V - Sur les mesures de fin de jugement
M. [B] [I] et Mme [O] [I], partie perdante, supporteront in solidum la charge des dépens.
Il n'apparaît pas inéquitable de laisser à la charge de la société anonyme d'HLM Erigère les frais non compris dans les dépens qu'elle a exposés dans le cadre de la présente instance. Il convient donc de rejeter la demande formulée au titre de l'article 700 du code de procédure civile.

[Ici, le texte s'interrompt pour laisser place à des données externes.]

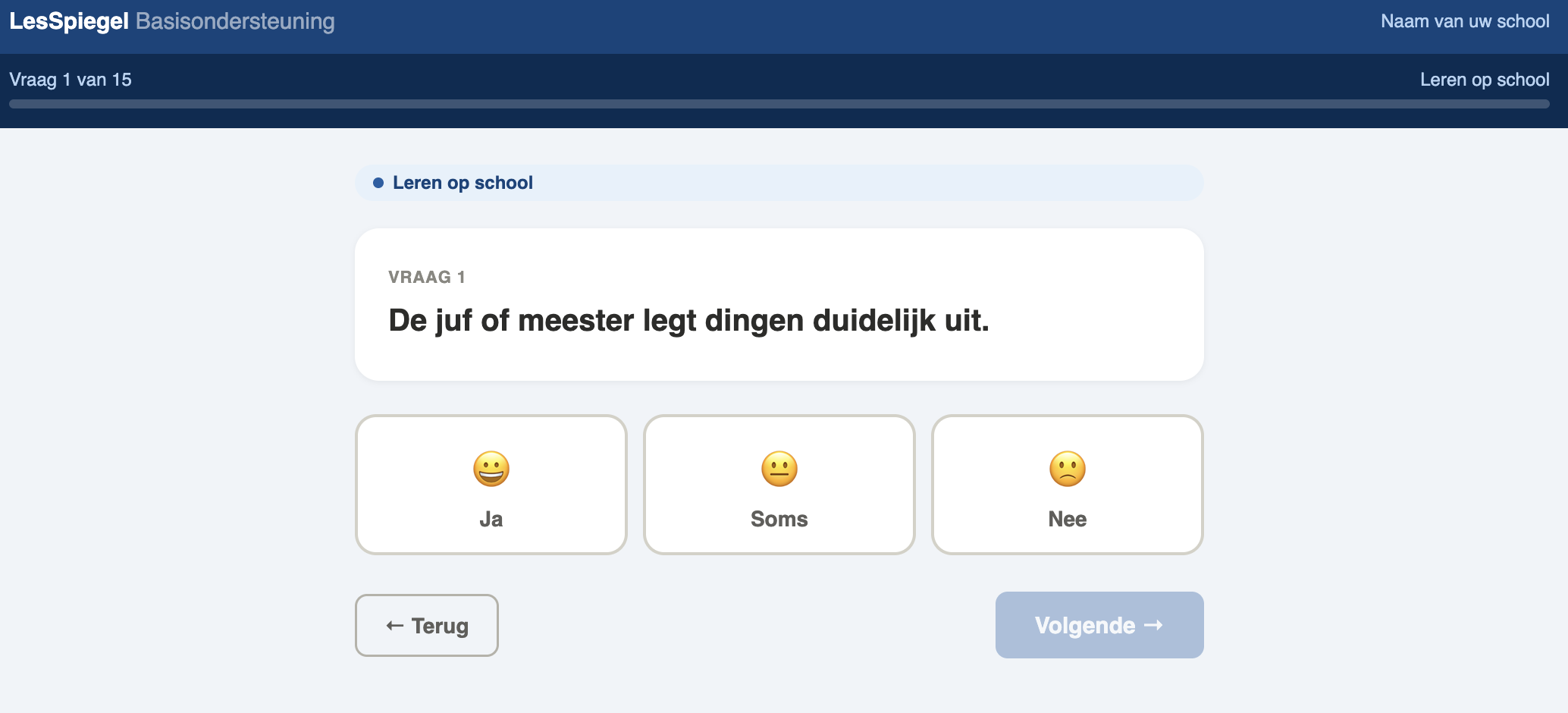This screenshot has width=1568, height=713.
Task: Click "Naam van uw school" in the header
Action: click(x=1465, y=21)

Le jugement est de plein droit exécutoire par provision.
PAR CES MOTIFS,
Le juge des contentieux de la protection statuant publiquement, par jugement réputé contradictoire, rendu en premier ressort :
REJETTE la demande de prononcé de la résiliation judiciaire du bail ;
CONSTATE cependant que les conditions d'acquisition de la clause résolutoire figurant au bail conclu le 26 septembre 2019 entre la société anonyme d'HLM Erigère et M. [B] [I] et Mme [O] [I] concernant le local à usage d'habitation et l'emplacement de stationnement situés au [Adresse 5] à [Localité 10] (appartement 15, box de parking 10) sont réunies à la date du 9 janvier 2024 ;
CONDAMNE solidairement M. [B] [I] et Mme [O] [I] à payer à la société anonyme d'HLM Erigère la somme de 3 303,27 euros (décompte arrêté au 13 septembre 2024, échéance du mois d'août 2024 incluse), avec intérêts au taux légal à compter du 8 novembre 2023 sur la somme de 2 457,49 euros et à compter du présent jugement pour le surplus ;
AUTORISE M. [B] [I] et Mme [O] [I] à s'acquitter de cette somme, outre le loyer et les charges courants, en 33 mensualités de 100 euros chacune et une 34ème mensualité qui soldera la dette en principal et intérêts ;
PRECISE que chaque mensualité devra intervenir avant le 20 de chaque mois et pour la première fois le 20 du mois suivant la signification du présent jugement ;
SUSPEND les effets de la clause résolutoire pendant l'exécution des délais accordés ;
DIT que si les délais accordés sont entièrement respectés, la clause résolutoire sera réputée n'avoir jamais été acquise ;
DIT qu'en revanche, toute mensualité, qu'elle soit due au titre du loyer et des charges courants ou de l'arriéré, restée impayée sept jours après l'envoi d'une mise en demeure par lettre recommandée avec avis de réception justifiera :
* que la clause résolutoire retrouve son plein effet ;
* que le solde de la dette devienne immédiatement exigible ;
* qu'à défaut pour M. [B] [I] et Mme [O] [I] d'avoir volontairement libéré les lieux dans les deux mois de la délivrance d'un commandement de quitter les lieux, la société anonyme d'HLM Erigère puisse faire procéder à leur expulsion ainsi qu'à celle de tous les occupants de leur chef, avec le concours d'un serrurier et de la force publique si besoin est ;
*que M. [B] [I] et Mme [O] [I] soient condamnés in solidum à verser à la société anonyme d'HLM Erigère une indemnité mensuelle d'occupation égale au montant du loyer et des charges qui auraient été dus en l'absence de résiliation du bail, à compter du 1er septembre 2024 et jusqu'à la date de la libération effective et définitive des lieux caractérisée par la remise des clés au bailleur ou à son mandataire ;
DEBOUTE la société anonyme d'HLM Erigère de sa demande d'astreinte ;
DIT n'y avoir lieu à ordonner l'enlèvement, le transport et la séquestration des meubles éventuellement laissés sur place ;
REJETTE la demande présentée au titre de l'article 700 du code de procédure civile ;
ORDONNE la capitalisation des intérêts dus pour au moins une année entière ;
CONDAMNE in solidum M. [B] [I] et Mme [O] [I] aux dépens ;
RAPPELLE que le jugement est de plein droit exécutoire par provision.
Ainsi jugé et prononcé à Bobigny, par mise à disposition du jugement au greffe du Tribunal judiciaire, le 18 novembre 2024.